In 1903, the Wright brothers made the first powered flight. For the first few decades of aviation, maintenance was largely reactive – inspect the aircraft, fix what’s broken, fly again. As aircraft became more complex and the consequences of failure more sever, this approach became untenable. The industry moved, gradually and then decisively, from reactive, to preventative, to predictive and finally to continuous monitoring – tracking the condition of critical systems in real time, detecting the early signal pf a problem before it becomes a catastrophic one.
Formula 1 followed a similar path. So did manufacturing, energy and shipping. Across industry after industry, the shift from “fix it when it’s broken” periodic inspection to continuous monitoring produced the same result: fewer failiures, earlier intervention, better outcomes.
Medicine has been slower to make this transition. And in oncology, the gap between where monitoring currently sits and where it could be is one of the most significant unresolved challenges in cancer care. Of course, this simplified analogy ignores the complex journey the aviation industry took to make this a reality. Similarly, in oncology, the clinical, regulatory and pathway infrastructure required to deliver on continuous monitoring still being built- just as the airworthiness regulatory framework was a pre-requisite for aviation’s shift.
What periodic inspection looks like in cancer care
When a patient finishes a course of breast cancer treatment-surgery, chemotherapy, radiotherapy, or a combination – they enter a surveillance phase. The structure of that surveillance varies by cancer type, treatment history and clinical protocol. In advanced cases, it looks something like this: a review appointment every three to six months, imaging at defined intervals, blood tests as indicated. In Stage 3 or less, this might look like an annual mammogram and a phone number to an answering machine.
Such surveillance can be valuable. It is, however, not sufficient.
The problem is not that clinicians are not paying attention. The problem is that the tools being used are designed to detect change once it has become structurally visible. A scan shows a mass that has grown large enough to be seen. A clinical examination identified symptoms that have already developed. By the time these tools detect a problem, the biology has often been active for some time.

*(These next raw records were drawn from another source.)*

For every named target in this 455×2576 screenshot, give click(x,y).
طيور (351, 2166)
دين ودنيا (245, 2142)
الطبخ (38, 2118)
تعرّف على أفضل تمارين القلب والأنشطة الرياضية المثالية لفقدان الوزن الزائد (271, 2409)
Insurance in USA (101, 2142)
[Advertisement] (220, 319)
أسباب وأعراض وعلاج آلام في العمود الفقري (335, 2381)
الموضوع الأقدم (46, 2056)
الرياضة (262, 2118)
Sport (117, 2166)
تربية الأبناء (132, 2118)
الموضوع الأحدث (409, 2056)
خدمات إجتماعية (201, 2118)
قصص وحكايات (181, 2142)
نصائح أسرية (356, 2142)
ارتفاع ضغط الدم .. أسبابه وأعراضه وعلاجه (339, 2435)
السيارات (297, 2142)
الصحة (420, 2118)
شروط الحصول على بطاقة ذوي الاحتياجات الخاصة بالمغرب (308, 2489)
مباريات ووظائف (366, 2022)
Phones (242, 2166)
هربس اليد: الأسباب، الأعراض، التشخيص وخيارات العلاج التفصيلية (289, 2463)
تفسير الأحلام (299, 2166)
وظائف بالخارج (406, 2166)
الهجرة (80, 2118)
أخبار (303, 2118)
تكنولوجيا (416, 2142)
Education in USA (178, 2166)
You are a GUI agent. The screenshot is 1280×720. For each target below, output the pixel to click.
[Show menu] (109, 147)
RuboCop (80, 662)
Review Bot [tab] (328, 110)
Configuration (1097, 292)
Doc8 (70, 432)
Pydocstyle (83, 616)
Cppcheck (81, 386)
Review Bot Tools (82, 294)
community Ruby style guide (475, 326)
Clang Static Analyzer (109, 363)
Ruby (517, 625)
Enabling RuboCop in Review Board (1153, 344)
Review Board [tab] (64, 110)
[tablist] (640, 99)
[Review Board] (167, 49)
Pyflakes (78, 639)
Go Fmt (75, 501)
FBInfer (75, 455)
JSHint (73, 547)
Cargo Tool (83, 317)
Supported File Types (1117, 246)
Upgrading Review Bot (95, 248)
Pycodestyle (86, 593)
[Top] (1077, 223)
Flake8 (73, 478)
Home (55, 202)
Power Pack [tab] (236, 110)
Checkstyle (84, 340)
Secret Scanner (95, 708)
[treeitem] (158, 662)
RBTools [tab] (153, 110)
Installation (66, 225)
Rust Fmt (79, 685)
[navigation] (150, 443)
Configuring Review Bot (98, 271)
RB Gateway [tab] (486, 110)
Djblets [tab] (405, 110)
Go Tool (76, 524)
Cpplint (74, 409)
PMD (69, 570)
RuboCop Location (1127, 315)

In a patient who has completed cancer treatment, there is currently no routine way to know what is happening biologically between appointments or even sometimes if that patient is indeed in remission. The period between reviews is, in a meaningful sense, a monitoring gap.

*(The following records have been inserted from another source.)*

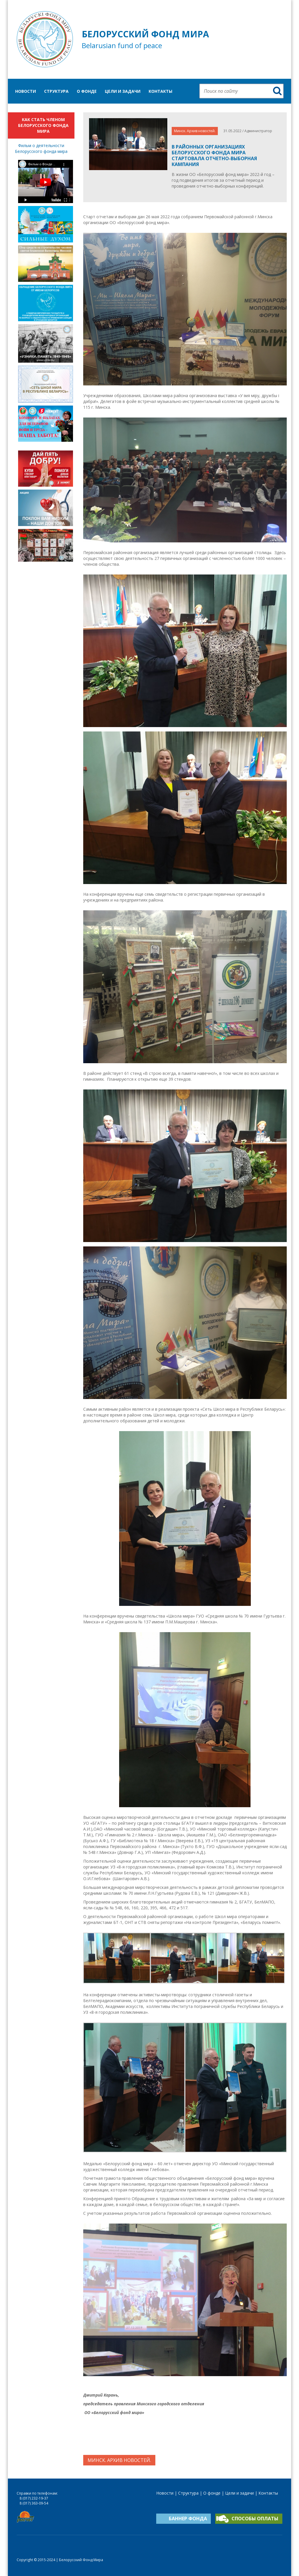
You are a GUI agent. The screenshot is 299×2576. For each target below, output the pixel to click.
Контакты (160, 91)
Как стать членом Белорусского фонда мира (43, 125)
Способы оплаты (255, 2518)
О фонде (87, 91)
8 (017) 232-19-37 (34, 2498)
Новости (25, 91)
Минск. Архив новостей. (194, 130)
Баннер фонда (188, 2518)
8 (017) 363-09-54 (34, 2503)
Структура (56, 91)
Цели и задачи (122, 91)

Why continuous monitoring changes the landscape
The case for continuous monitoring in cancer care is the same as the case for it in every other field where it has been adopted: earlier detection of change leads to earlier intervention, and earlier intervention leads to better outcomes.

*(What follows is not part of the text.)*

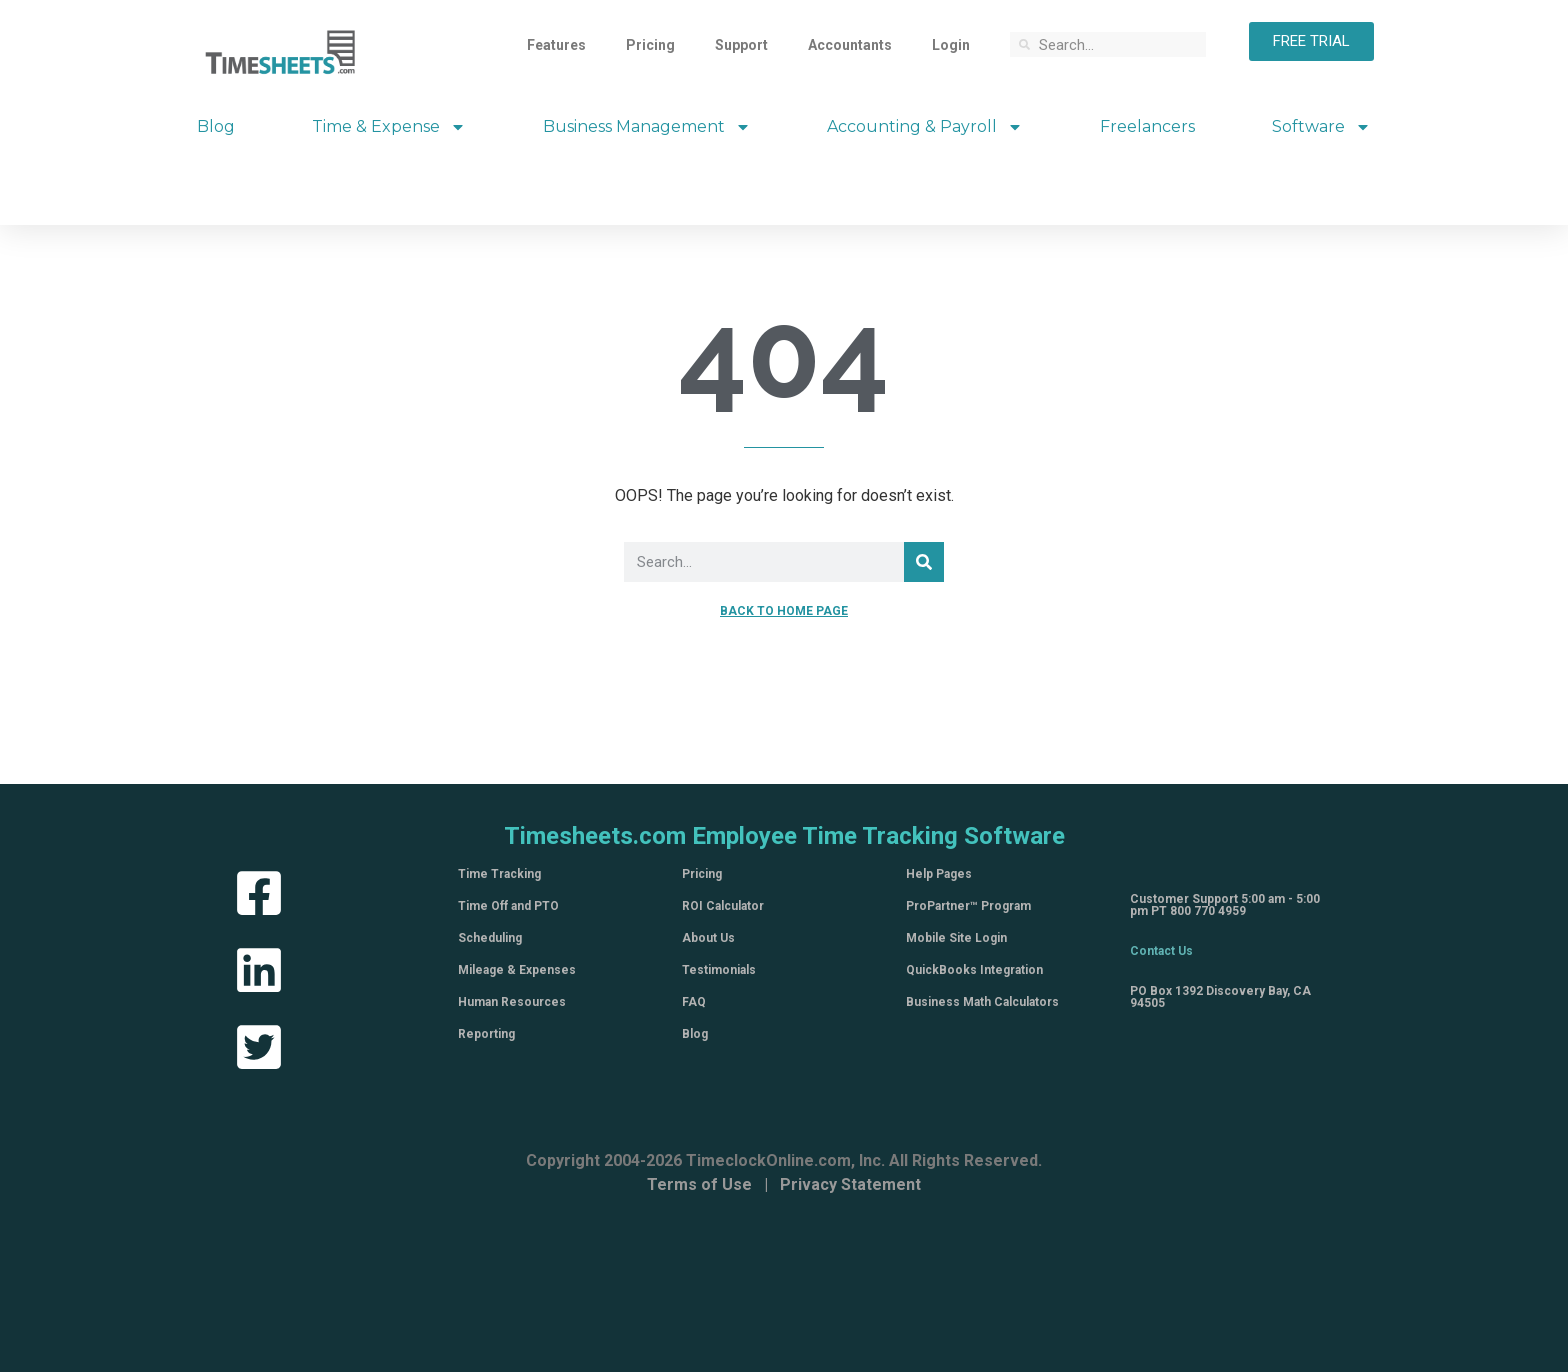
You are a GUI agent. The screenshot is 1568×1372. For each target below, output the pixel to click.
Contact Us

In oncology, the evidence for this is clear. Caner detected at an earlier stage is associated with better survival across almost every tumour type. Recurrence detected earlier means more treatment options, more time and in many cases a fundamentally different clinical trajectory for the patient.
The question is not whether earlier detection matters. The question is how to achieve it without placing an unacceptable burden on patients or healthcare systems.
Where liquid biopsy fits
Liquid biopsy- the detection and analysis of cancer-related material circulating in the bloodstream- is one of the most promising tools for closing the monitoring gap. Unlike imaging, it does not require specialist equipment at the point of care. Unlike a tissue biopsy, it does not require an invasive procedure. A blood draw, processed in a laboratory, could be repeated at regular intervals with minimal burden to the patient.
Circulating tumour cell (CTC) technology is one of the most developed forms of liquid biopsy. CTCs are whole cancer cells that shed from a. tumour into the bloodstream. Their presence, their number, their characteristics and the way this can change over time could provide a biological signal – to be tracked longitudinally- not just at a single point in time, but continuously across the course of treatment and into the surveillance period that follows.
This is not the same as a real-time continuous monitor. A blood test every two or three months is not equivalent to the second by second telemetry of a Formula 1 care. But it is a fundamentally different approach from a scan every six months – and for many patients, it represents a meaningful shift in what clinical monitoring can achieve.
The barriers to wider adoption- reputation
CTC technology has had a rocky start- and legacy systems have not managed to live up to the initial promise. However this is changing- CTC technology is reinventing itself and solving many of the sticky issues from legacy systems.
In other words, these are solvable problems. They are being worked on. But there are the reason that a technology with genuine clinical utility has not yet reached patients who could benefit from it.
Where Frontier Diagnostics fits in
At Frontier Diagnostics, our focus is circulating tumour cell technology- analysis that provides the richest biological signal from a blood sample. We are working to make CTC testing accurate, accessible, and clinically actionable for the patients and healthcare professionals who need it.
Our Sentinel qCTC platform analyses living, intact circulating tumour cells from a routine blood draw, providing a biological characterisation that gives beyond simple enumeration. Sentinel qCTC, Frontier’s CTC technology platform, is currently for Research Use Only. It is not approved or cleared for clinical diagnostic use.
The monitoring gap in cancer care is real. The technology to begin closing it exists. Making that transition happen is the work we are committed to delivering.